Por qué algunas personas sean más sensibles a las cosquillas que otras
Una reacción tan común como misteriosa sigue despertando preguntas entre los especialistas.
Las cosquillas son una respuesta del organismo que combina la sensibilidad de la piel con la forma en que el cerebro interpreta determinados estímulos. Aunque casi todas las personas pueden sentirlas, la intensidad varía considerablemente y depende de distintos factores físicos y neurológicos.
La sensibilidad de la piel es uno de ellos. Algunas zonas del cuerpo, como las plantas de los pies, las axilas, el cuello o los costados del torso, poseen una mayor concentración de terminaciones nerviosas, lo que las hace más propensas a generar esta sensación.
Además, el cerebro desempeña un papel fundamental.
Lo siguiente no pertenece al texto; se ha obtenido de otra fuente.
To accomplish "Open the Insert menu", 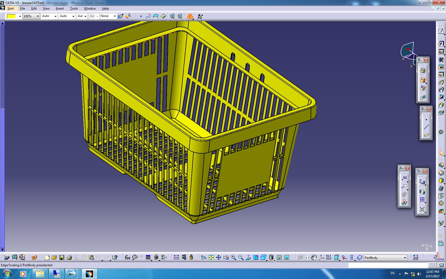I will coord(59,9).
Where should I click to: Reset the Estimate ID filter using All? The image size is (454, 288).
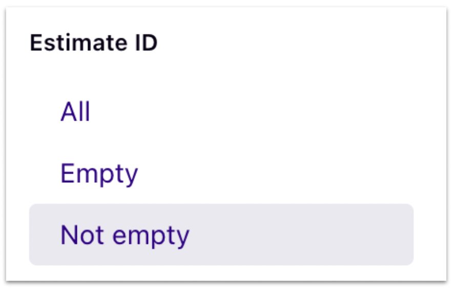pos(221,112)
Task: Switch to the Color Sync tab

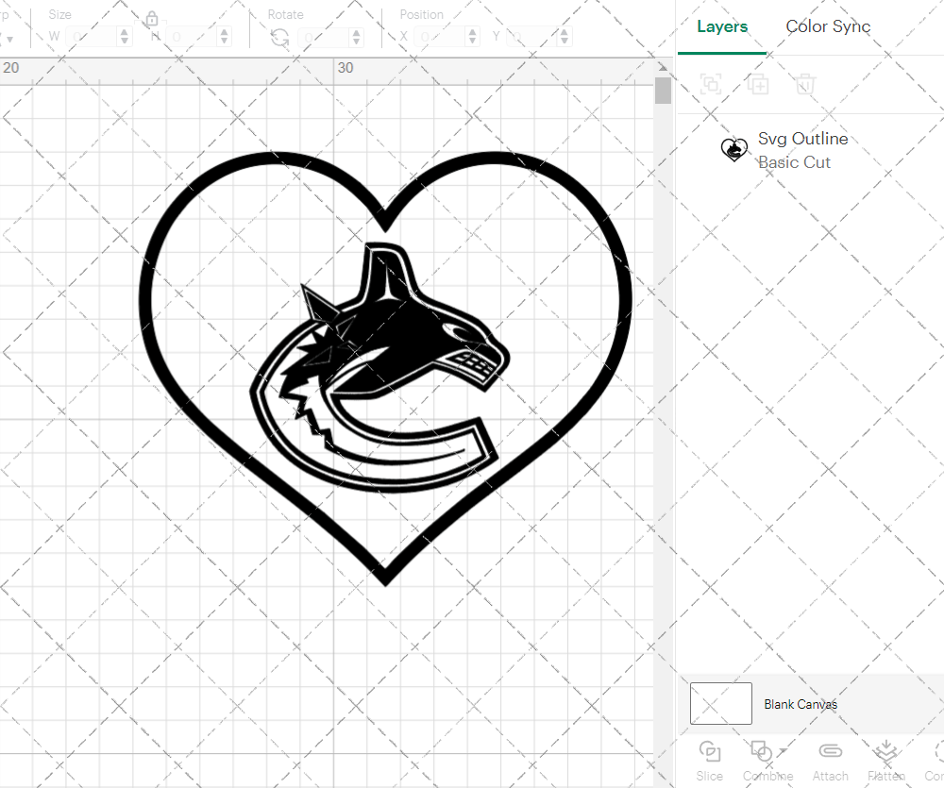Action: (828, 26)
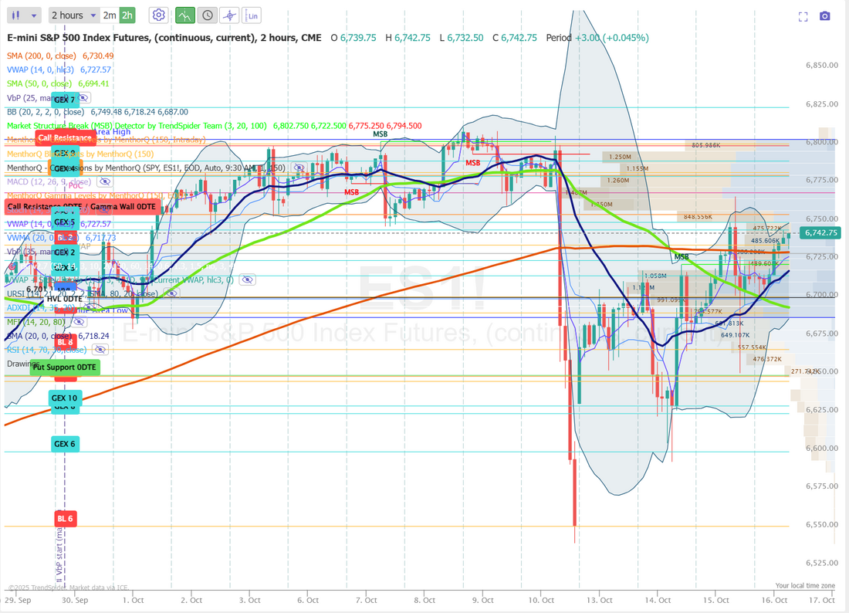
Task: Activate the crosshair tool icon
Action: 229,15
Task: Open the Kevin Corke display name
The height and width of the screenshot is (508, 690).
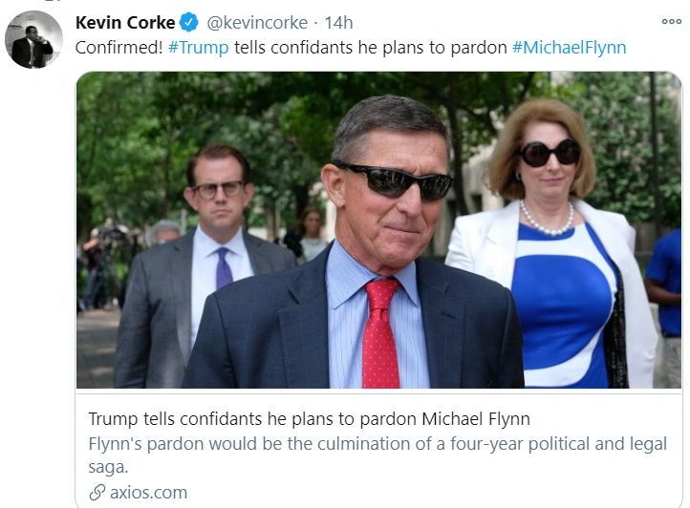Action: (125, 22)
Cuando otro individuo provoca las cosquillas, el sistema nervioso interpreta ese contacto de una manera distinta a la que ocurre con un movimiento realizado por uno mismo. Por ese motivo, la mayoría de las personas no puede hacerse cosquillas a sí misma.
La edad, la personalidad y el contexto también pueden influir. Algunos reaccionan con más intensidad cuando están relajados o desprevenidos, mientras que otros presentan una menor sensibilidad o logran controlar mejor la respuesta.
Aunque suelen asociarse con la risa, las cosquillas no siempre resultan agradables. En ciertos casos pueden generar incomodidad o una reacción de defensa, por lo que es importante respetar los límites y evitar insistir cuando alguien manifiesta que no desea ese tipo de contacto.